- [What needs to be done]:
Retype, exactly as they appear below, the lines between the line holding "is (879, 558)." and the line holding "Task: Click the home icon", both ends included.

- [Materials provided]:
+-------+

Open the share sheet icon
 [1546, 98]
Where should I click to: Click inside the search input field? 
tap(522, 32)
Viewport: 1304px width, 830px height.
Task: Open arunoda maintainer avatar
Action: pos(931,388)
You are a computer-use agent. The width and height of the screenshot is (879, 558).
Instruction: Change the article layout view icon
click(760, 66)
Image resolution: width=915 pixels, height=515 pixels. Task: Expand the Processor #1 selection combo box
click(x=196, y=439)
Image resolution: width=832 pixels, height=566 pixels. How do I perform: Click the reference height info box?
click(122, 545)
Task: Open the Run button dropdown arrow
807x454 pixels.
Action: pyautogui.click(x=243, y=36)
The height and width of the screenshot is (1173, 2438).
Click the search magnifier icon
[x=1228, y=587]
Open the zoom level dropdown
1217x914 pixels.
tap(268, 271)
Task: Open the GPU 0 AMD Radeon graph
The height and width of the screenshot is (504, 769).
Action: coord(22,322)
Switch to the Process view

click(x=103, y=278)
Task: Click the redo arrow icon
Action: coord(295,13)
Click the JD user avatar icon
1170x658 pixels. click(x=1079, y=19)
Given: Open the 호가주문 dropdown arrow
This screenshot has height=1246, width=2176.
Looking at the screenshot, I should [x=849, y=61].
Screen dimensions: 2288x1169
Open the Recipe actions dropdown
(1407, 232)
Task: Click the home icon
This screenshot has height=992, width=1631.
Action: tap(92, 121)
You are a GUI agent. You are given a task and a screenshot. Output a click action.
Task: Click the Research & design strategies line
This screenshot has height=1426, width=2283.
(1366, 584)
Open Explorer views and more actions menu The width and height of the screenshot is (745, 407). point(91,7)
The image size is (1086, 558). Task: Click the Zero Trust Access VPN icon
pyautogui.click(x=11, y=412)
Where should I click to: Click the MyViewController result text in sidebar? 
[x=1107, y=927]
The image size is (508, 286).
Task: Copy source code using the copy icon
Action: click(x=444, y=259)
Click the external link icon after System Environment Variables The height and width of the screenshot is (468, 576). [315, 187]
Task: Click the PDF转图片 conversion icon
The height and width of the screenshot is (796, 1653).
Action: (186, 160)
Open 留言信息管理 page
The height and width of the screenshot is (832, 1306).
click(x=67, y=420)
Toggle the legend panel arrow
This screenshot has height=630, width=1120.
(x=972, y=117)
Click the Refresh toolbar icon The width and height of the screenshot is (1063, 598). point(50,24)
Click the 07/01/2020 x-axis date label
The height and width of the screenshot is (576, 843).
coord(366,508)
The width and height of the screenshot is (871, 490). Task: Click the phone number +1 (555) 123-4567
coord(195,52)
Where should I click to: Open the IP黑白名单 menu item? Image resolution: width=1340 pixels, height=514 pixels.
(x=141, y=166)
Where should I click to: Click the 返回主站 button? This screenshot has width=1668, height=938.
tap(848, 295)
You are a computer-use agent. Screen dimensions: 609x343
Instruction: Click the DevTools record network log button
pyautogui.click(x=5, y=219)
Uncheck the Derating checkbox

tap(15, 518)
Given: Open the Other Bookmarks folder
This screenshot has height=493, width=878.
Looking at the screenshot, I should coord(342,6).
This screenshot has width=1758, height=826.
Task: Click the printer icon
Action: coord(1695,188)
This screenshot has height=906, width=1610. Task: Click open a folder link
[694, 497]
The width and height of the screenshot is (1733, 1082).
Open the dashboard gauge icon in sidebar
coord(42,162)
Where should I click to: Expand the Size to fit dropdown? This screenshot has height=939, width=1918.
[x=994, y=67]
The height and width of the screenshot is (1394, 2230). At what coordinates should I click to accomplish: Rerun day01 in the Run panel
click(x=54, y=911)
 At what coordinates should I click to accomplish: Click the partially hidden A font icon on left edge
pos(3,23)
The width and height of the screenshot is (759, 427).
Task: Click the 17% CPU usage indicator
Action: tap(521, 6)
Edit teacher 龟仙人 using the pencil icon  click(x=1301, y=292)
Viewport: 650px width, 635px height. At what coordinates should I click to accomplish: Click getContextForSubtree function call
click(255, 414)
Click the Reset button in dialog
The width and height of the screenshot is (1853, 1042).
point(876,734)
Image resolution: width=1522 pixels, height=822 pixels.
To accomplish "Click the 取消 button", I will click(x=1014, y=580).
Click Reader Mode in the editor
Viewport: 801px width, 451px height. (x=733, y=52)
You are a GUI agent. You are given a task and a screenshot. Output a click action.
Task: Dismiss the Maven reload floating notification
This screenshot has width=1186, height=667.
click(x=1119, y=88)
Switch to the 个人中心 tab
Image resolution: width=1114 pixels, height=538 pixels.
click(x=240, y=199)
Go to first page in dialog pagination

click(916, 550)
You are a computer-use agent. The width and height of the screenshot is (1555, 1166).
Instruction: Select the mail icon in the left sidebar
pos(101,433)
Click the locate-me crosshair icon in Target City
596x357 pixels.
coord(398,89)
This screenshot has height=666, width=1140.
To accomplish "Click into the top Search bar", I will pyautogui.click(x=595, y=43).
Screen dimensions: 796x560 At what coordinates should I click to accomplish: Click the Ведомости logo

+-------+

- [Written solution]:
You are a computer-use agent. The width and height of the screenshot is (879, 558).
Instruction: Change the article layout view icon
click(760, 66)
Image resolution: width=915 pixels, height=515 pixels. Task: Expand the Processor #1 selection combo box
click(x=196, y=439)
Image resolution: width=832 pixels, height=566 pixels. How do I perform: Click the reference height info box?
click(122, 545)
Task: Open the Run button dropdown arrow
807x454 pixels.
Action: pyautogui.click(x=243, y=36)
The height and width of the screenshot is (1173, 2438).
Click the search magnifier icon
[x=1228, y=587]
Open the zoom level dropdown
1217x914 pixels.
tap(268, 271)
Task: Open the GPU 0 AMD Radeon graph
The height and width of the screenshot is (504, 769).
Action: coord(22,322)
Switch to the Process view

click(x=103, y=278)
Task: Click the redo arrow icon
Action: coord(295,13)
Click the JD user avatar icon
1170x658 pixels. click(x=1079, y=19)
Given: Open the 호가주문 dropdown arrow
This screenshot has height=1246, width=2176.
Looking at the screenshot, I should [x=849, y=61].
Screen dimensions: 2288x1169
Open the Recipe actions dropdown
(1407, 232)
Task: Click the home icon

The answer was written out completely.